Ces données suggèrent un modèle qui définit le rôle de la moelle osseuse dans la sénescence où le nombre de cellules
stromales capables de se différencier en ostéoblaste diminuent tandis que l’ostéoclastogénèse serait accrue.
Hormones stéroïdiennes
L’andropause se caractérise par une diminution du taux de testostérone qui résulte d’une diminution de synthèse de
testostérone à partir de progestérone et de pregnélonone dans les cellules isolées d’individus âgés (Hammar et al
1984 et 1985).
L’adrénopause pourrait également être liée à la sénescence de squelette dans la mesure où le déclin graduel de
déhydroépiandrostérone (DHEA) et de sa forme sulfate (DHEAS) peut influencer le taux d’IGF-I circulant chez
l’homme (Morales et al 1994).
LE VIEILLISSEMENT CELLULAIRE DANS LES SYNDROMES DE PROGERIE ET DE WERNER
Le syndrome de progérie se présente sous forme de manifestations précoces (retard de croissance, hypoplasie et
dysplasie squelettique, retard de fusion de la fontanelle, retard d’éruption dentaire, etc.) et de manifestations tardives
qui suggèrent un vieillissement prématuré (athéromatose accélérée, hypertrophie ventriculaire gauche, atteinte
cutanée, diminution de la graisse sous-cutanée). Toutefois ces manifestations se distinguent du vieillissement normal.
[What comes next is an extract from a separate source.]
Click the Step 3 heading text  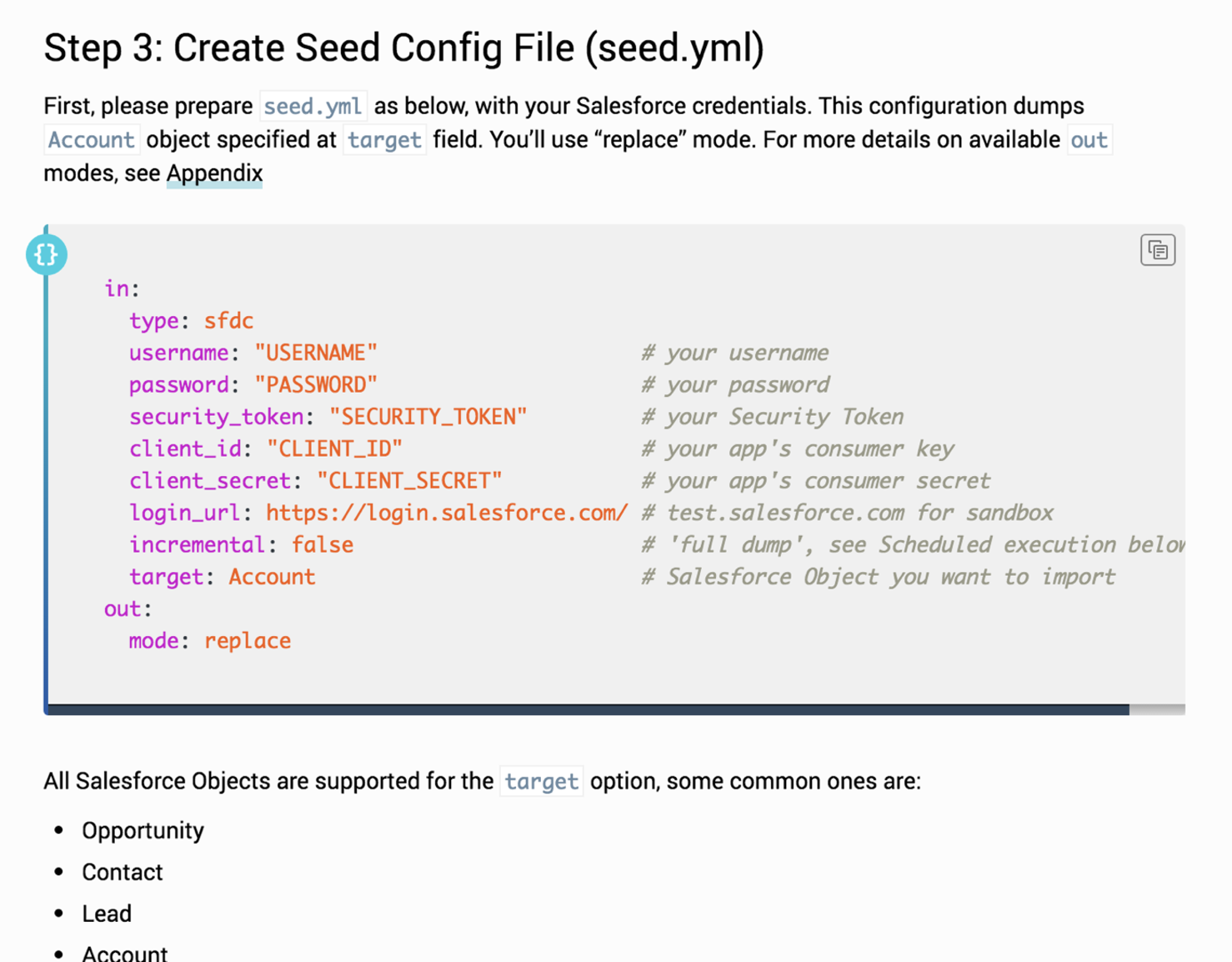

Le syndrome de Werner est une maladie autosomique récessive qui présente une athéromatose prématurée, un
diabète, une ostéoporose, une cataracte et un tendance à développer des cancers. Parmi les altérations retrouvées dans
ce syndrome retenons : une diminution du potentiel réplicatif cellulaire, une diminution de la synthèse de DNA, un
raccourcissement des télomérases (Yu et al 1996), une diminution de la capacité de réparation de DNA, ainsi qu’une
diminution de la synthèse de collagène, collagénase, et une augmentation de synthèse de la fibronectine.
VOIES DE RECHERCHE
La sénescence s’accompagne d’une diminution linéaire de la masse osseuse. Ce phénomène est le résultat de facteurs
environnementaux et intrinsèques.
Le vieillissement est-il un événement fondamentalement stochastique ou programmé ? Chez l’homme il s’agit d’un
processus complexe impliquant de multiples mécanismes. Les données présentées ici illustrent comment les diverses
théories du vieillissement peuvent émerger. Une théorie unifiée devrait tenir compte que le vieillissement résulte
d’effets combinés d’altérations de gènes régulateurs vulnérables liées au raccourcissement des télomères. Les
altérations induites par l’oxygène (incluant une altération du DNA nucléaire, des altérations des bases et de protéines
liées aux chromosomes) sont appelées la toxicité de l’oxygène ou le paradoxe de l’oxygène, un risque fondamental de
toute vie aérobie. Le défaut de mécanisme de réparation peut aussi contribuer à la toxicité de l’oxygène tout comme
les mécanismes de peroxydation des membranes lipidiques au niveau des mitochondries. Les recherches sur le
vieillissement et le cancer fournissent un modèle à deux étapes de la sénescence cellulaire : 1) la première utilisé des
voies de protéines cellulaires (p53, p21, RBP pathways) où la mort est induite par une protéine virale tumorale qui se
lie et inactive les suppresseurs tumoraux ; 2) la deuxième étape est liée au raccourcissement critique des télomères,
ici la mortalité dépend de l’activation des télomérases. De manière générale, la sénescence réplicative est considérée
comme un mécanisme dépendant de suppresseurs tumoraux.